• Directions:
1 - Can you copy the Ivermectin article word for word, starting with "When it comes" and going on through "on Oxford University."?
2 - According to the Ivermectin article, how long has the drug been in use?

Ivermectin – Newest Vaccine Warrior

Ivermectin

Just when we thought we are on the losing side of the COVID-19 pandemic, a snowball effect was set in motion when the world first got wind of the what the Internet has dubbed the COVID-19 wonder drug – Ivermectin.

While we still await a recognized effective treatment or vaccines for the pandemic, Ivermectin – a drug with a wide bioactivity range that has been in use for more than 30 years primarily in the treatment of parasitic infections in humans, is now being considered as a potential target drug for the virus and is currently undergoing extensive research in clinical trials.

The snowball first started to gain traction back in December 2020, when a team of highly published ICU critical care physicians and scholars conducted a comprehensive analysis of scientific data curated from centers around the world that supports the use of the oral medication as a solution for the pandemic.

The team held a webinar in which they called for immediate action from several worldwide national health authorities to conduct a prompt review of their findings with the goal of ultimately greenlighting Ivermectin as a solution in the fight against the disease.

One of the team members has even testified at a U.S. Senate hearing on the early treatments of COVID-19 where he went on record to say that “I am here to report that our group, led by Professor Paul E. Marik, has developed a highly effective protocol for preventing and early treatment of COVID-19.”

The group maintain that the chemical in question has a potent combination of anti-viral and anti-inflammatory assets that render it useful preventively and can also be used for treating the virus at its early and late stages.

Further adding to the appeal of Ivermectin is that the drug is off-patent and extremely cheap, so cheap its already popping up on black markets around the world – where even there its being sold at relatively acceptable prices.

With the snowball effect reaching full momentum, Oxford University has announced that their researchers have gotten the go-ahead and are planning a large-scale trial of the inexpensive drug that could aid in dramatically reducing virus deaths globally.

When it comes to the actual reality of all the ambiguity surrounding the Ivermectin remedy, the data is hopeful yet incomplete, no large-scale randomized control trials have been conducted yet that prove its efficacy, so bets are on Oxford University.

• Excerpted data:

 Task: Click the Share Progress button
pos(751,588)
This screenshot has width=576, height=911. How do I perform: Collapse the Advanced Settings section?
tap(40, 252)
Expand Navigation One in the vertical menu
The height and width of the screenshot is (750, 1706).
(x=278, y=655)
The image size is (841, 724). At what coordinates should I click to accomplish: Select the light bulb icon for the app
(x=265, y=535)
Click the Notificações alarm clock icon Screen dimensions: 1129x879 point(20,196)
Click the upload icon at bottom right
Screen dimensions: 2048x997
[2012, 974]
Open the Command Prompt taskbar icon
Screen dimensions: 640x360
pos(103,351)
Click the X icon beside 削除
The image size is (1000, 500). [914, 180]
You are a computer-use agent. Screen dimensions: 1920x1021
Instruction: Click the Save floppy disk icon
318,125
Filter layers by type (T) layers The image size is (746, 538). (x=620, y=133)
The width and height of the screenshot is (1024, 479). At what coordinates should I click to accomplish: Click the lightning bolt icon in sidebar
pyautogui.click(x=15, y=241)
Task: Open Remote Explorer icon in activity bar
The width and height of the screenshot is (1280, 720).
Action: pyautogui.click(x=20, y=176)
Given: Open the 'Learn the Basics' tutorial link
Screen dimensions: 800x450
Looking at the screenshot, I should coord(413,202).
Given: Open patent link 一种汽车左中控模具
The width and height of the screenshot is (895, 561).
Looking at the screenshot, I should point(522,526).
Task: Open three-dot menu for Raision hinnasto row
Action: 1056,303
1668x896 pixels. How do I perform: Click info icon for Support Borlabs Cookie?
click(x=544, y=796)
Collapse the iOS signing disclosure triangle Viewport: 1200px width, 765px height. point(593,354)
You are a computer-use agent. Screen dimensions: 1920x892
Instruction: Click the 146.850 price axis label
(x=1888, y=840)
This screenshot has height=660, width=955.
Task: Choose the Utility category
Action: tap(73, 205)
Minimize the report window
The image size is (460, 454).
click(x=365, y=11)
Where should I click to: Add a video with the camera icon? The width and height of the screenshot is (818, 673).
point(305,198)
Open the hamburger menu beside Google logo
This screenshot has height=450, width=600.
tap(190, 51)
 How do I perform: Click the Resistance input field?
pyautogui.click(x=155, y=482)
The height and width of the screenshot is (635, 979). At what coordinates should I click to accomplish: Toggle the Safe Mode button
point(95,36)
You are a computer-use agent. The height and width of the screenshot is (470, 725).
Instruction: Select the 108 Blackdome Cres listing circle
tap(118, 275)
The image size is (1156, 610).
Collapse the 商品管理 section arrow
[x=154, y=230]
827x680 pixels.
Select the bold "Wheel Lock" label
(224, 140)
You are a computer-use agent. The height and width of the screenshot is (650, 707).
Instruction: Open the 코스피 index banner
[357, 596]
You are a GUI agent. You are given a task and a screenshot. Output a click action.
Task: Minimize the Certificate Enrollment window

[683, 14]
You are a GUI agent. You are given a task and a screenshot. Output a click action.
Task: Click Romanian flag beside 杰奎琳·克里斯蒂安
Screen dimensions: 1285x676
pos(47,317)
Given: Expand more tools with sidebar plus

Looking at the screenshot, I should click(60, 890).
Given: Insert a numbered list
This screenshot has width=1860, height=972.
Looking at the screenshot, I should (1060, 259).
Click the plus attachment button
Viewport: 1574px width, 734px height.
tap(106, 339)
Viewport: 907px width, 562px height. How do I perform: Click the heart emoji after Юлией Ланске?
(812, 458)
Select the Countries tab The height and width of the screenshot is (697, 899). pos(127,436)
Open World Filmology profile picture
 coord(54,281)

• Task-by-task results:
1 -
When it comes to the actual reality of all the ambiguity surrounding the Ivermectin remedy, the data is hopeful yet incomplete, no large-scale randomized control trials have been conducted yet that prove its efficacy, so bets are on Oxford University.

2 - More than 30 years.